The Nabateans were Arabian nomads from the Negev Desert (in what is now southern Israel) who amassed wealth from the incense trade, and built a kingdom that wielded political power from 168 BC until its annexation by the Roman Empire in 106 AD. They half-carved, half-built their capital city of Petra in a location that was not easily accessible and with no natural source of water, but served as an excellent position for the Nabatean Kingdom to monitor the Incense Routes and to be protected by the harsh desert. The Incense Route was a network of trade routes across the Negev Desert that conveyed merchants trading frankincense and myrrh from south Arabia to the port of Gaza in the Mediterranean from the 3rd century BC until the 2nd century AD. Several Nabatean towns–Haluza, Mamshit, Avdat, and Shivta–dotted the desert along this route, serving as rest stops and trading hubs for merchants.

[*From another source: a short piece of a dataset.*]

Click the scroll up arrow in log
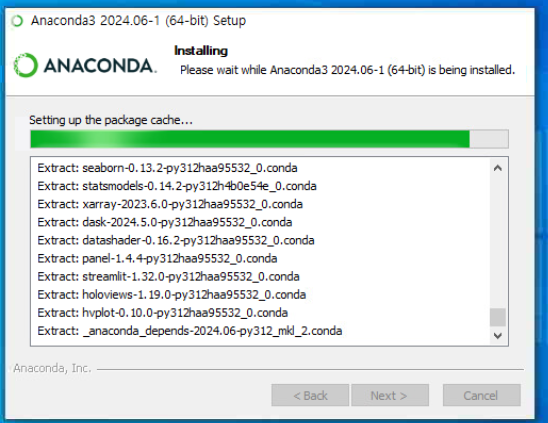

“Petra” means “rock” in Greek, but was originally called Raqmu, perhaps after a Nabatean ruler. In the Hebrew Bible, it is referred to by its Hebrew name, Sela, which means “rock” as well.
The Nabateans’ success on the trade routes was rooted in their ingenuity in relation to water. They dug cisterns which filled with rainwater and sustained them on the trade routes, and in Petra they built a sophisticated system of water transportation and conservation, taking advantage of the flash floods that occur in the area. To this day, the Bedu or Bedouin tribes, the settled and nomadic communities living near Petra and Wadi Rum, continue to use these Nabatean water-collecting cisterns.

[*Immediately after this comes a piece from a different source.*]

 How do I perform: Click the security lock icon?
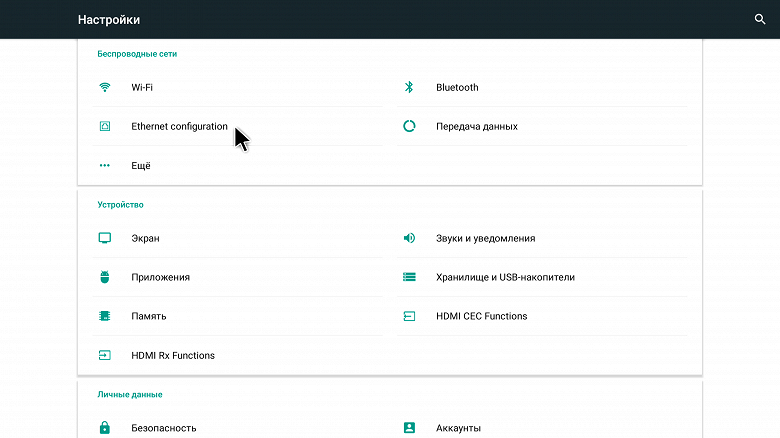[104, 428]

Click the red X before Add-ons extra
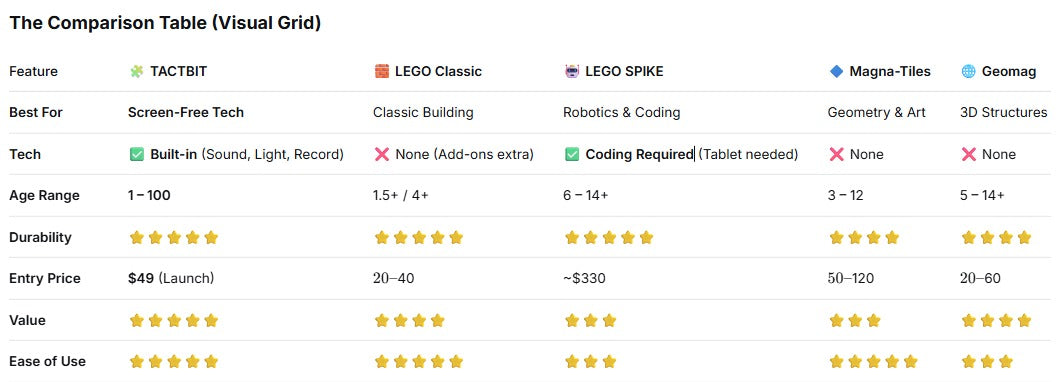click(382, 155)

Alexander the Great’s death in 323 BC split his empire among his generals. Jordan and the surrounding regions were disputed between the Ptolemies of Egypt and the Seleucids of Syria. The Nabateans remained independent as the two Greek factions fought each other but eventually fell, as did much of the Levant, to Roman rule.
Roman and Byzantine Rule
Roman rule would last four centuries. Emperor Trajan rebuilt the King’s Highway and renamed it Via Traiana Nova (Trajan’s New Road). Jerash in northern Jordan now houses the largest well-preserved Roman ruins in the world. Its ancient name was Gerasa; it is believed that the name came from gerasmenos, Greek for “elderly people”, as veteran soldiers of Alexander the Great’s campaigns in the 4th century BC were said to have been rewarded with a parcel of land in the area.
After the fall of the western half of the Roman Empire in the 4th century, the Byzantines continued to influence the region until the 7th century. Christianity became the official state religion in 380 AD, and Christian churches began to appear in the Jordanian landscape.

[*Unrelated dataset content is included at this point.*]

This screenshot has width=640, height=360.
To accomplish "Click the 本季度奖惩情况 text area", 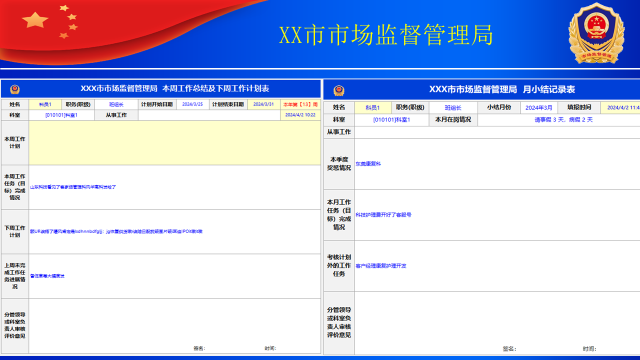I will pos(497,164).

In 636, Syria and Palestine fell under Muslim control after the Umayyad dynasty hit the Byzantines. The Umayyad capital was established at Damascus, Syria. Jordan, far from the centre, slowly returned to a nomadic way of life. When European Christians took back control in Palestine from the Muslims in 1099 in the First Crusade, they established the Kingdom of Jerusalem, which eventually covered Jordan and nearby areas (Oultrejordain), with its capital in Karak (also spelled Kerak or Al-Karak).
Jordan then fell under the Fatimid Caliphate and the Ottoman Empire, which ended Byzantine and Christian control in the region, capturing Constantinople and renaming it Istanbul.
When World War I broke out, the Ottoman Empire sided with Germany and the Central Powers. In 1916, the Arab Revolt against Ottoman rule exploded in the Middle East, further weakening an empire that was starting to buckle under Allied attack.
The Ottoman Empire was dissolved in 1923, and following British control, Jordan finally became independent in 1946.